After a series of heads-up defeats in recent months Neil Channing finally came good at the GUKPT Luton, taking down a tournament that included its fair share of controversy. Gareth Bracken followed the action

If the true test of a champion is how they react to disappointment, Neil ‘Bad Beat’ Channing was a more than worthy winner of the GUKPT Luton Main Event. Having finished second in January’s iPoker Monthly Million, the GUKPT London Main Event and the $5,000 WSOP Shootout, the popular London-based pro could have been forgiven for thinking it simply wasn’t going to be his year. However, three days and £64,050 later it became clear that he had merely been getting warmed up.

Channing finished Day 1A in seventh place and soon assumed the chip lead on Day 2. He held this position until the third and final day, making it to a final table that included side-event winner Jeff Kimber, Ricky Mackintosh, George White, Les Fenton, Carlo Citrone, Joe Grech, Adebayo Odetoyinbo and Keith Johnson.
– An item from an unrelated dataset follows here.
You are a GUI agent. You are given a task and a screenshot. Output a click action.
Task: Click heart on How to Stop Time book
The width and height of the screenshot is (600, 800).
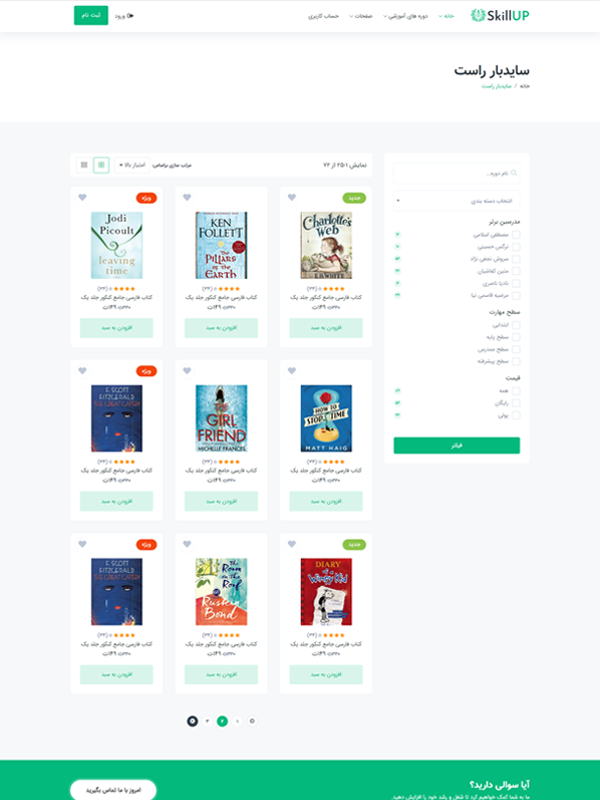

It took a while for Channing to get going but once he did there was no stopping him. Kimber and Grech had already hit the rail in ninth and eight places respectively before Bad Beat began to get involved. He dismissed Fenton with a set of fives before despatching of Citrone shortly afterwards, T-8 proving no match for K-8.

Mackintosh had exited in between, meaning it was now down to the final four.

The chip counts shortly after Citrone’s elimination read: Channing 1040k, Johnson 960k, White 900k and Odetoyinbo 539k. Odetoyinbo was a constant talker at the table, seemingly trying to unsettle his opponents. He was certainly not afraid to put his money where his considerable mouth was either, going all-in on numerous occasions, though not always getting called.

White had found pocket Aces an astonishing four times during the day’s play but eventually exited the contest after shoving with sixes. Another on the flop gave him a set, but Johnson hit running clubs for the flush. That left Johnson as the chip leader, followed by Channing and Odetoyinbo.

Next it was Channing’s turn to shove, going all-in with Ac-9c. Odetoyinbo called instantly with pocket nines. The first card on the flop was a nine, though a subsequent Ace presented Channing with a couple of outs. No further assistance was forthcoming however and Odetoyinbo doubled up, hauling himself to 810k with Channing left on 800k.

A moment of confrontation followed, although it wasn’t actually anything to do with the action on the felt. Indeed it was between hands when Odetoyinbo complained to a blogger and photographer standing behind him about the noise they were making. An apology followed, accompanied by a touch on the shoulder. “Don’t ******* touch me. I’m playing poker here!” was Odetoyinbo’s less than gracious response.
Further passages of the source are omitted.